* [Records for the exercise]:
_ _ _ _

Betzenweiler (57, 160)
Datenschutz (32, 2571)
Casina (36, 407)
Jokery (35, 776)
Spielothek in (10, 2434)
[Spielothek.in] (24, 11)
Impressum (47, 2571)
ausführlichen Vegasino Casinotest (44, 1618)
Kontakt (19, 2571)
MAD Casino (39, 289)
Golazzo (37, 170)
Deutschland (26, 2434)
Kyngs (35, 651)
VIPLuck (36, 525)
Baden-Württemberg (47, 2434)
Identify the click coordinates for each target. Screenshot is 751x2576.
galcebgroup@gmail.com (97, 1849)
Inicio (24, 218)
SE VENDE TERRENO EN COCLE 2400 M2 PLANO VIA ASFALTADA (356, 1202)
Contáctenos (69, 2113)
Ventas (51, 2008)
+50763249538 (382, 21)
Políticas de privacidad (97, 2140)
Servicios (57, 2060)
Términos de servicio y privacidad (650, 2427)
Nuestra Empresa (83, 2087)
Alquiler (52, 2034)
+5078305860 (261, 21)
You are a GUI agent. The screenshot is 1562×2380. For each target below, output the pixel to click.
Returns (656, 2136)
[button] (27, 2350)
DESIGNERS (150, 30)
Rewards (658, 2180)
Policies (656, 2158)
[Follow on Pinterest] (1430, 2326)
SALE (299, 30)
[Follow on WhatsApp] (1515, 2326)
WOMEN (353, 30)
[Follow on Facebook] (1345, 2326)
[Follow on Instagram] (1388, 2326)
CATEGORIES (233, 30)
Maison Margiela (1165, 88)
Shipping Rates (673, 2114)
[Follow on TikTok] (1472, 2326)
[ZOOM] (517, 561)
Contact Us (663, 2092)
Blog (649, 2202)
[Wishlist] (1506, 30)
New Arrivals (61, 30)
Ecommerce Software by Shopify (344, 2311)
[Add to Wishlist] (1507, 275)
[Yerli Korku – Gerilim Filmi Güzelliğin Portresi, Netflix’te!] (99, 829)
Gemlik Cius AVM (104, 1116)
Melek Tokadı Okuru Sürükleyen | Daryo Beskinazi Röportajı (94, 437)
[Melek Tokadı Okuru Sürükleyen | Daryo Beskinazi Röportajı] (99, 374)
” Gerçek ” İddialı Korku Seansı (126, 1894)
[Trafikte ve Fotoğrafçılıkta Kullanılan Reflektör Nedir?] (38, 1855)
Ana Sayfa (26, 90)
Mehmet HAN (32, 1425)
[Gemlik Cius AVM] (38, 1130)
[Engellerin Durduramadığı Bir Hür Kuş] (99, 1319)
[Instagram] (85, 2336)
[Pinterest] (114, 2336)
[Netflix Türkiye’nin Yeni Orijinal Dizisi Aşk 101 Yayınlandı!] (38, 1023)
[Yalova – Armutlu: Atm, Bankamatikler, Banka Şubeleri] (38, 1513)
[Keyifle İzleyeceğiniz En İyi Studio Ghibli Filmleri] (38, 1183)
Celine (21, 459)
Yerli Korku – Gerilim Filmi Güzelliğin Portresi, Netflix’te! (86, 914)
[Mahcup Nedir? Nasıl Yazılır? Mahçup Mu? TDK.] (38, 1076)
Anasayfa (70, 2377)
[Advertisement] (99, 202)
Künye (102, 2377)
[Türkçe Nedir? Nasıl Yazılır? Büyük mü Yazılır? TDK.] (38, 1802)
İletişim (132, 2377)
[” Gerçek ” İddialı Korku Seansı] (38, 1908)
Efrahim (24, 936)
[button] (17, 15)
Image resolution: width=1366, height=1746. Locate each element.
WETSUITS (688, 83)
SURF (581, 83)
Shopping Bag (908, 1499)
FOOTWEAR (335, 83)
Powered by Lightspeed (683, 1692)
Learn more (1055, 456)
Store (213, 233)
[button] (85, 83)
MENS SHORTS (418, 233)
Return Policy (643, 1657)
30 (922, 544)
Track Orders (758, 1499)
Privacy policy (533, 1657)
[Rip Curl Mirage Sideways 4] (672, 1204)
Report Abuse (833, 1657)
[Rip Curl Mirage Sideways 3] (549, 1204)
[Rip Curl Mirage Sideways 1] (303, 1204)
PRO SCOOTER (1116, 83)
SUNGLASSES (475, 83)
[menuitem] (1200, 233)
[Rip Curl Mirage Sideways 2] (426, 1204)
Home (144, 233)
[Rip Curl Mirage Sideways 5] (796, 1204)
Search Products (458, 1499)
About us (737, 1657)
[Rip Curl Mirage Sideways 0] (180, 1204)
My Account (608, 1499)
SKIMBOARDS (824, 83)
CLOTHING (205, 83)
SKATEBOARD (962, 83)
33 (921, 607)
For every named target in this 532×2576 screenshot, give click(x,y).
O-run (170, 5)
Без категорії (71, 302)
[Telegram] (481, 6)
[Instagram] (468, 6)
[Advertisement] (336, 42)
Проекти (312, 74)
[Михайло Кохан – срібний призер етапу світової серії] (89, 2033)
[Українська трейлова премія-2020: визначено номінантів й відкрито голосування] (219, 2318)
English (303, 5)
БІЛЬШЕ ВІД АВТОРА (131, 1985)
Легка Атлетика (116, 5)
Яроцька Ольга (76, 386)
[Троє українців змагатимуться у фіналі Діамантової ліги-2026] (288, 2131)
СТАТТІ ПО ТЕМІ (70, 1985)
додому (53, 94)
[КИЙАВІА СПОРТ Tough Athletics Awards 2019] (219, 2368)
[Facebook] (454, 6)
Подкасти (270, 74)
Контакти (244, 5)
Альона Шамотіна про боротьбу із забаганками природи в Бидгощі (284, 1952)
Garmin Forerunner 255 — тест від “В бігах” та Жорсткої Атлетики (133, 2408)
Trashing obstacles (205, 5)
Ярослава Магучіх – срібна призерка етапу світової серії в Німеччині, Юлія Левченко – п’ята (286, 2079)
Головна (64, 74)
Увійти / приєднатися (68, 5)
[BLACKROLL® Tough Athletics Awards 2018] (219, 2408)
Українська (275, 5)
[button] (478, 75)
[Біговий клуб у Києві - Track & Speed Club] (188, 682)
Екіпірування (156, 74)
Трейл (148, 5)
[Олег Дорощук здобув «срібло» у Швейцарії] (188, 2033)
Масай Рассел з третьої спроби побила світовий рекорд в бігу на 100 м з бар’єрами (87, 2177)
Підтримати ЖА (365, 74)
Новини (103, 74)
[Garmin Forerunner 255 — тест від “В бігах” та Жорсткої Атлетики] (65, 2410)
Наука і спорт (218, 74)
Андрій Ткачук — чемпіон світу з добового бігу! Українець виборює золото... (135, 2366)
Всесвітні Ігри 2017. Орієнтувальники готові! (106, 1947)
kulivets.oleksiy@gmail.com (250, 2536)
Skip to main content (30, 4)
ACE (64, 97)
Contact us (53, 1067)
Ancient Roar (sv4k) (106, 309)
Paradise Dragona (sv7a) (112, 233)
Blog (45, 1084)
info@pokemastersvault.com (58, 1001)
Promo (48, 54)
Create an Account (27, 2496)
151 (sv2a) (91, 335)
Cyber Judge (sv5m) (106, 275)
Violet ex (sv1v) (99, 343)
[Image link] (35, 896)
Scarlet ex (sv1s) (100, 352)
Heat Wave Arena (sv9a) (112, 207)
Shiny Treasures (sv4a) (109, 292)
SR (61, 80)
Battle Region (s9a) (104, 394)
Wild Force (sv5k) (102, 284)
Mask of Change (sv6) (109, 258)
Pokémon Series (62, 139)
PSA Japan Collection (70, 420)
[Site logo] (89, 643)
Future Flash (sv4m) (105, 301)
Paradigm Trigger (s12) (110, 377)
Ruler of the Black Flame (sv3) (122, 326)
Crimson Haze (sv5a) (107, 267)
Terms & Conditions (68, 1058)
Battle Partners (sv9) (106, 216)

_ _ _ _

* [Work required]:
Would you print exactly the lines from the first line of the entries above through the line that has "[Add to Wishlist] (1507, 275)", both included, and stop there?

* [Answer section]:
Betzenweiler (57, 160)
Datenschutz (32, 2571)
Casina (36, 407)
Jokery (35, 776)
Spielothek in (10, 2434)
[Spielothek.in] (24, 11)
Impressum (47, 2571)
ausführlichen Vegasino Casinotest (44, 1618)
Kontakt (19, 2571)
MAD Casino (39, 289)
Golazzo (37, 170)
Deutschland (26, 2434)
Kyngs (35, 651)
VIPLuck (36, 525)
Baden-Württemberg (47, 2434)
Identify the click coordinates for each target. Screenshot is 751x2576.
galcebgroup@gmail.com (97, 1849)
Inicio (24, 218)
SE VENDE TERRENO EN COCLE 2400 M2 PLANO VIA ASFALTADA (356, 1202)
Contáctenos (69, 2113)
Ventas (51, 2008)
+50763249538 (382, 21)
Políticas de privacidad (97, 2140)
Servicios (57, 2060)
Términos de servicio y privacidad (650, 2427)
Nuestra Empresa (83, 2087)
Alquiler (52, 2034)
+5078305860 (261, 21)
You are a GUI agent. The screenshot is 1562×2380. For each target below, output the pixel to click.
Returns (656, 2136)
[button] (27, 2350)
DESIGNERS (150, 30)
Rewards (658, 2180)
Policies (656, 2158)
[Follow on Pinterest] (1430, 2326)
SALE (299, 30)
[Follow on WhatsApp] (1515, 2326)
WOMEN (353, 30)
[Follow on Facebook] (1345, 2326)
[Follow on Instagram] (1388, 2326)
CATEGORIES (233, 30)
Maison Margiela (1165, 88)
Shipping Rates (673, 2114)
[Follow on TikTok] (1472, 2326)
[ZOOM] (517, 561)
Contact Us (663, 2092)
Blog (649, 2202)
[Wishlist] (1506, 30)
New Arrivals (61, 30)
Ecommerce Software by Shopify (344, 2311)
[Add to Wishlist] (1507, 275)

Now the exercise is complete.